Bridget Owens is not one to put her feet up during retirement. Instead she has been praised by her neighbours for her mammoth efforts clearing up Kingfisher Lake.
In recent years people in the eastern side of Northampton have watched water levels drop and pollution rise at the three Billing Brook lakes in Lings, Lumbertubs and Thorplands.
The lakes, which were once known for their picturesque scenery, are now strewn with old bicycles and rubbish.
Bridget, who lives near Kingsfisher Lake, has been cleaning that area since March. Most days she does it on her own, but she had to call her daughter to help her pull four trolleys from the water after she had broken her arm last year.
"We were taught at school by our head master that if anybody dropped anything he would be on us like a tonne of bricks.
"He said 'put it in your pocket or put it in the bin'.
"It was ingrained in us. I don't think people are bothered these days."
Bridget has cleaned up an entire bathroom suite with a toilet system, children's scooters, bicycles, and an entire black bin bag of dumped frozen food from in and around the lake in just two months.
"I'm just hoping that what I've cleaned up was an accumulation over the years," Bridget said.
"And now it's clear one lady said to me 'the clearer it is the less people will litter it', and that's a lovely thought."
Her neighbour, Carol Crabb, commended her actions. She said: "I think what Bridget has done for our community is amazing.
"I have lived in the area nearly 20 years and regularly walk around the lake with my dog.

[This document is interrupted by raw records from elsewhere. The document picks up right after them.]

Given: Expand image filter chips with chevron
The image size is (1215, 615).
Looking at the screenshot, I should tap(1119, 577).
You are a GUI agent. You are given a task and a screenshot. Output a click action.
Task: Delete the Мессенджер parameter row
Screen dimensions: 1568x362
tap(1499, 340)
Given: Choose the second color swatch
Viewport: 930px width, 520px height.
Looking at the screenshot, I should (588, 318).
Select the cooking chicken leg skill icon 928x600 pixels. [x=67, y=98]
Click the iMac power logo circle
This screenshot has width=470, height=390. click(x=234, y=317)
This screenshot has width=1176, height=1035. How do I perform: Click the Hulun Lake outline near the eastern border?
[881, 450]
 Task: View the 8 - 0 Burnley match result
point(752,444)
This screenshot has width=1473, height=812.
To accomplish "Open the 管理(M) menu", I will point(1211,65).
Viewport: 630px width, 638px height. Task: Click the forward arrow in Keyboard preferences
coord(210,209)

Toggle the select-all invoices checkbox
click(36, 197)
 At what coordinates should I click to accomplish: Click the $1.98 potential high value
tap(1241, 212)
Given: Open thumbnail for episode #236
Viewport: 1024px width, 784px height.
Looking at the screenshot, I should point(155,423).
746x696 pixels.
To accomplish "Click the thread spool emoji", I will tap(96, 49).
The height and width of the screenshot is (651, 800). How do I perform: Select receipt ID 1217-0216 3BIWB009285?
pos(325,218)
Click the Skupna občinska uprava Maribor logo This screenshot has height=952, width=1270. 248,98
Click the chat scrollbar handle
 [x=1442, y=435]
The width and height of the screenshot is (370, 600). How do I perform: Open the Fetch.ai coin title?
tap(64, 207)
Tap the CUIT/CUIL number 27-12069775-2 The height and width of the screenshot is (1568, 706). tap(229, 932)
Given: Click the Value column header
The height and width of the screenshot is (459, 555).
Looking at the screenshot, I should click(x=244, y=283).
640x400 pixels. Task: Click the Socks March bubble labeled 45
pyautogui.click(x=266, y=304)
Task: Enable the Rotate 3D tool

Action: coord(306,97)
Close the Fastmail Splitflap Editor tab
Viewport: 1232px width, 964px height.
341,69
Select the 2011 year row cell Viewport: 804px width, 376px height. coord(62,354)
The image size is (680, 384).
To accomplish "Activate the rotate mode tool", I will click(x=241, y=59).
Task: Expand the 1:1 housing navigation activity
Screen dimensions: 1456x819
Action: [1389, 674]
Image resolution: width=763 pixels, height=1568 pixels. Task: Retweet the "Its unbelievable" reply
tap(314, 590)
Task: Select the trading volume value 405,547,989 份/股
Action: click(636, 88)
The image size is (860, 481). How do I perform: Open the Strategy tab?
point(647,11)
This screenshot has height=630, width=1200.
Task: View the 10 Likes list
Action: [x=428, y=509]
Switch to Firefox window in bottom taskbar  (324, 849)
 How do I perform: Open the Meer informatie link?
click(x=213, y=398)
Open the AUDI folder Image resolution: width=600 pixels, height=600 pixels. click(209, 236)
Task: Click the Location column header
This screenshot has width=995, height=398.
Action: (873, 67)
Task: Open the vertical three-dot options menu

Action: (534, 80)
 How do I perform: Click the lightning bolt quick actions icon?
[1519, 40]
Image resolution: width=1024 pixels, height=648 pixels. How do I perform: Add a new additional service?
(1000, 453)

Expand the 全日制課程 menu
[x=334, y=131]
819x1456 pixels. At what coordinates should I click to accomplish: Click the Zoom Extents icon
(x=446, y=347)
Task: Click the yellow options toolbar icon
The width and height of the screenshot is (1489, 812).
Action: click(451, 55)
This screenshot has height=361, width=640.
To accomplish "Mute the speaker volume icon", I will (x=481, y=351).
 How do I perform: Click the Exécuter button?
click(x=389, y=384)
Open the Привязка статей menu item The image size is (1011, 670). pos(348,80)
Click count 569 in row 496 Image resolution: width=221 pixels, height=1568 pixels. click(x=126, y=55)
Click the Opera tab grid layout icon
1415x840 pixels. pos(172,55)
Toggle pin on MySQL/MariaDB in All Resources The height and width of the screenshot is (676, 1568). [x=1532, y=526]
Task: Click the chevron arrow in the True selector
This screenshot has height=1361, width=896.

"It was a shame to see it when it was so over grown, and with so much rubbish, but now it is much nicer and will be far better for the wildlife, and environment."
Plans for cleaning up the three lakes were put on hold this year after a potential backer for the scheme dropped out.
But Growing Together Northampton has said £75,000 has been "firmly committed" from the Environment Agency, Northampton Borough Council and the Growing Together Lottery.
In a letter sent round to homes near the lakes, the letter said "there’s a further £31,500 on offer from the Environment Agency, so long as we can spend it by March.
"This is a lot of money, but it’s not enough to do the full project that we consulted you about. However, we‘d also been told that a further six figure contribution from a major funder was pretty much in the bag. This would have enabled us to do the whole project.
"To our enormous frustration, we were then told several months later that the money wasn’t on offer any more. However, they’re inviting applications again next year, and if we can go for it we will."
Works have been delayed until September 2019 - after the bird-nesting season - and it's hoped the £75,000 will be match-funded.